Contrary to market expectations early this year, the dollar has actually weakened, not strengthened. At the time of writing, the US dollar index has fallen by more than 3% from January, while the CNY-USD cross-rate has been stable since its 1% jump in early 2017. So the CFETS index has followed the dollar down. The PBoC has again adjusted its foreign exchange policy - taking advantage of the weaker dollar - to depreciate the trade-weighted exchange rate while keeping the CNY-USD cross-rate stable, even though sentiment toward the renminbi has improved (see Exhibit 2).

Exhibit 2: The PBoC has taken advantage of the weaker US dollar to depreciate the trade-weighted exchange rate (shown by the CFETS index) while keeping the CNY-USD cross rate relatively stable

China's foreign exchange policy

Source: CEIC, BNP Paribas Asset Management Asia, as of 01/06/17

It is notable that this change in tactics has come at a time of fading capital outflows due largely to a decline in the repayment of foreign liabilities by Chinese firms and effective capital controls. As a result, sentiment towards the renminbi has improved, as shown by the rise in the ratio of FX-settlement-to-FX-receipts by Chinese bank clients (see Exhibit 3). This reflects a rise in the percentage of foreign exchange actually sold in the market out of foreign exchange receipts, and thus indicates that domestic foreign exchange recipients intended to sell more foreign exchange and hold more renminbi.

Exhibit 3: The FX-settlement-to-FX-receipts ratio for clients of Chinese banks shows a greater inclination to hold renminbi rather than foreign currencies on the part of Chinese clients

China's foreign exchange policy

Source: CEIC, BNP Paribas Asset Management Asia, as of 01/06/17

However, despite these positive developments the PBoC still wants to depreciate the trade-weighted exchange rate in order to generate some growth momentum for the domestic economy.

It is thus arguably pursuing a ‘dirty float’ foreign exchange policy for the CFETS index.

With economic recovery taking hold in China, we believe it is likely that the PCoC will shift back towards a stable trade-weighted foreign exchange policy soon.

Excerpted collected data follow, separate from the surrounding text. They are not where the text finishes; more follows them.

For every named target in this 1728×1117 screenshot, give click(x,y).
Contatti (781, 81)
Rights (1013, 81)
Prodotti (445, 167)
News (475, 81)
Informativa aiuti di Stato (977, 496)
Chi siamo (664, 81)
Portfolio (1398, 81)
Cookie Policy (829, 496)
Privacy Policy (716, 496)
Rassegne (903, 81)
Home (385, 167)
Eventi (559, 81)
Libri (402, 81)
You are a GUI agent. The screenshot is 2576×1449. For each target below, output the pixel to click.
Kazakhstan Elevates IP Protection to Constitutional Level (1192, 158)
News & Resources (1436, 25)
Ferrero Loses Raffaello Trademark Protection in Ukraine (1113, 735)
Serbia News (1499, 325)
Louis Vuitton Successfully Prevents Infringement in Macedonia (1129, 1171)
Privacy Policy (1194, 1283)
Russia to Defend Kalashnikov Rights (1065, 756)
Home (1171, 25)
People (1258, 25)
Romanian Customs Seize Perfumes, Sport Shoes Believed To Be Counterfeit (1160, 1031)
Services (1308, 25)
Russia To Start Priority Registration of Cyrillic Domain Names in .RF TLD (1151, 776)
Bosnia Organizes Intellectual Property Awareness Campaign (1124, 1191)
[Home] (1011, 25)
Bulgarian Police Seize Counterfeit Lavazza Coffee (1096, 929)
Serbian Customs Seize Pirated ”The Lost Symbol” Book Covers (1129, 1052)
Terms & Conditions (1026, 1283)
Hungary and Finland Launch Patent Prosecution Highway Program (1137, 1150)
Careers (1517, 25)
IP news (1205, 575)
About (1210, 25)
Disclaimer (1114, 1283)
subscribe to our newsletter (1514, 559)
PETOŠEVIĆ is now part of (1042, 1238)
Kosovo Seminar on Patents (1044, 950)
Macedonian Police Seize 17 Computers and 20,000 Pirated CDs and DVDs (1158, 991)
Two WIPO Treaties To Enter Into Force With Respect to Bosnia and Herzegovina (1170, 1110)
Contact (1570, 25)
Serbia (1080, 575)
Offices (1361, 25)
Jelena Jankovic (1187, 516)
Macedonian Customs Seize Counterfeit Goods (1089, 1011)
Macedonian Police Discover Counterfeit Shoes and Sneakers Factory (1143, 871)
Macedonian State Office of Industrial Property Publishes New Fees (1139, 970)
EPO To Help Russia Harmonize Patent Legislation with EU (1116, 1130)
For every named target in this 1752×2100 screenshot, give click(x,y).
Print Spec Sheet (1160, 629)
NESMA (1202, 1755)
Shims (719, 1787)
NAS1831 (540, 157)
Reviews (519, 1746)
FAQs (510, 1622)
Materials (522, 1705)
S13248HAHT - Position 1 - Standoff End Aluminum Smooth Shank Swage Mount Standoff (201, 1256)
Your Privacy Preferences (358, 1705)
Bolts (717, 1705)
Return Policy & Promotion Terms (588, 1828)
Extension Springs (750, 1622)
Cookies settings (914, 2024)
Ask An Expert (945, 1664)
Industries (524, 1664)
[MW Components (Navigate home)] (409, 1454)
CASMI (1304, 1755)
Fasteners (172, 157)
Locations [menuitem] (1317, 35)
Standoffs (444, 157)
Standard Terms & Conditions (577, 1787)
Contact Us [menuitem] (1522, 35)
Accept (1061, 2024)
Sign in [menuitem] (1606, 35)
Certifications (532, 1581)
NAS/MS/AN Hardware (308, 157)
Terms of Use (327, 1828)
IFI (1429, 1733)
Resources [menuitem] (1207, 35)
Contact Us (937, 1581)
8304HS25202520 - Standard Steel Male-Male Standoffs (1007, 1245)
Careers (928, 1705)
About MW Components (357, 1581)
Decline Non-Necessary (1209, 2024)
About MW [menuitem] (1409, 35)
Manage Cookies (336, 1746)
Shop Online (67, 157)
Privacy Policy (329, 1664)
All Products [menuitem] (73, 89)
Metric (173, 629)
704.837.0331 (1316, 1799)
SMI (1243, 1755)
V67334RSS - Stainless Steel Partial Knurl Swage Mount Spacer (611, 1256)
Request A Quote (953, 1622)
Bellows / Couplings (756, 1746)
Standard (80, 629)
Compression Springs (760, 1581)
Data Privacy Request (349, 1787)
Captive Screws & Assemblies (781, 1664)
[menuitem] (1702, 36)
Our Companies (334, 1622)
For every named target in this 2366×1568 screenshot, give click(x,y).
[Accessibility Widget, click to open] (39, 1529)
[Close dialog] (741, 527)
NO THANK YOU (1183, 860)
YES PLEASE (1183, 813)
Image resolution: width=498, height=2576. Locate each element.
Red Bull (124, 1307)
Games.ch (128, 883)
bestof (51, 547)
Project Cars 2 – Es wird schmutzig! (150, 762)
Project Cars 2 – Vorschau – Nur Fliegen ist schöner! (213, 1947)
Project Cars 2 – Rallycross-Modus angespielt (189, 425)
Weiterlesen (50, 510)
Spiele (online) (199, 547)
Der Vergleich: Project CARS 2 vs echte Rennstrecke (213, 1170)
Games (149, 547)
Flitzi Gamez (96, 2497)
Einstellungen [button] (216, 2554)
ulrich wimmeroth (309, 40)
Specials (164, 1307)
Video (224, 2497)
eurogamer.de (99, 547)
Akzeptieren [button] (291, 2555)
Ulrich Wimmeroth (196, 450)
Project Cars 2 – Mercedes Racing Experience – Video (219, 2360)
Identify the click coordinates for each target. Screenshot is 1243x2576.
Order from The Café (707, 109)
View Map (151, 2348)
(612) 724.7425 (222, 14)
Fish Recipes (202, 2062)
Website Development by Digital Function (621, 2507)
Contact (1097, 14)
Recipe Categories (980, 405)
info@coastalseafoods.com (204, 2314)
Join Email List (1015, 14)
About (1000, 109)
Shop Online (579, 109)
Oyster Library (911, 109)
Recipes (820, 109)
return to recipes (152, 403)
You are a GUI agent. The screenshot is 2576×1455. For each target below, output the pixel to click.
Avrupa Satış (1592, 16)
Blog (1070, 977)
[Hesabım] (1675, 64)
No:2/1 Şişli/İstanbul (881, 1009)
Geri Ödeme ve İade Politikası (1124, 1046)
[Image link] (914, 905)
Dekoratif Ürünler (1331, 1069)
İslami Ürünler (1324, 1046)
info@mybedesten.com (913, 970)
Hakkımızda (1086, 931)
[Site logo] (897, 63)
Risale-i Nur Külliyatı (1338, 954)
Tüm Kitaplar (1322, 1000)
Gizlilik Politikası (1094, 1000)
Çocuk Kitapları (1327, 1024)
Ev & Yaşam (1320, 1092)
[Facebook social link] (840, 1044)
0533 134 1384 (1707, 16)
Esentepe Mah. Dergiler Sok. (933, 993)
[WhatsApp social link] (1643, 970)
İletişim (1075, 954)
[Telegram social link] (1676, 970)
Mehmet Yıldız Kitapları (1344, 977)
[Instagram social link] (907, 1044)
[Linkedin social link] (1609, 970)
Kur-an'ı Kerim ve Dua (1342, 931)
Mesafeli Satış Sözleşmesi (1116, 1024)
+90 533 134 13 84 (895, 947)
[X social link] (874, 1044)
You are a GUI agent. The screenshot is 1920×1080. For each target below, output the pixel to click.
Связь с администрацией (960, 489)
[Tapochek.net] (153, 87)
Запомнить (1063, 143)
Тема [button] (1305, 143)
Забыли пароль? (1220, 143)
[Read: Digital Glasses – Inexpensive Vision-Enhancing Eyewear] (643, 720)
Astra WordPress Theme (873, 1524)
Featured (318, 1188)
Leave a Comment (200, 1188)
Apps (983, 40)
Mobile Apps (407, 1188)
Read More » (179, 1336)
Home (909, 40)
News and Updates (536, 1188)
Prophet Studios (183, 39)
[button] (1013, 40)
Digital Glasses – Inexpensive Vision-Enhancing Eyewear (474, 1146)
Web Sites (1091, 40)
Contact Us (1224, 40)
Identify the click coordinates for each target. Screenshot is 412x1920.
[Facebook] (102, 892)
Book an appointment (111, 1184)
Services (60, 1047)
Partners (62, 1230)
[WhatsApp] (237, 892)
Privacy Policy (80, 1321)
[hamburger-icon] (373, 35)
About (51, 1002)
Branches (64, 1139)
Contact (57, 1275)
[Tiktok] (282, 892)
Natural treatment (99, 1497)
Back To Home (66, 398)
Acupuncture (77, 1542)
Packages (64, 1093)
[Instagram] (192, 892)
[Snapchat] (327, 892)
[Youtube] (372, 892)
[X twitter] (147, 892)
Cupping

Sentiment on the renminbi has turned positive due to a stabilisation of the Chinese economy, declining capital outflows and receding worries about China’s debt crisis (due to the narrowing gap between China’s credit and nominal GDP growth).

Should the US dollar weaken further, a return by the PBoC to targeting a stable CFETS index would point to a strengthening renminbi against the US dollar in the coming months.

In our view, there is a fair chance that the renminbi could end this year by appreciating to a level below than 6.9 renminbi per US dollar. For investors, one implication of this is that it could make Chinese (notably fixed income) assets more attractive, assuming that regulatory tightening ends before the 19th Communist Party Congress later this year.


Written on 24 May 2017

The value of investments and the income they generate may go down as well as up and it is possible that investors will not recover their initial outlay.

Investing in emerging markets, or specialised or restricted sectors is likely to be subject to a higher than average volatility due to a high degree of concentration, greater uncertainty because less information is available, there is less liquidity, or due to greater sensitivity to changes in market conditions (social, political and economic conditions).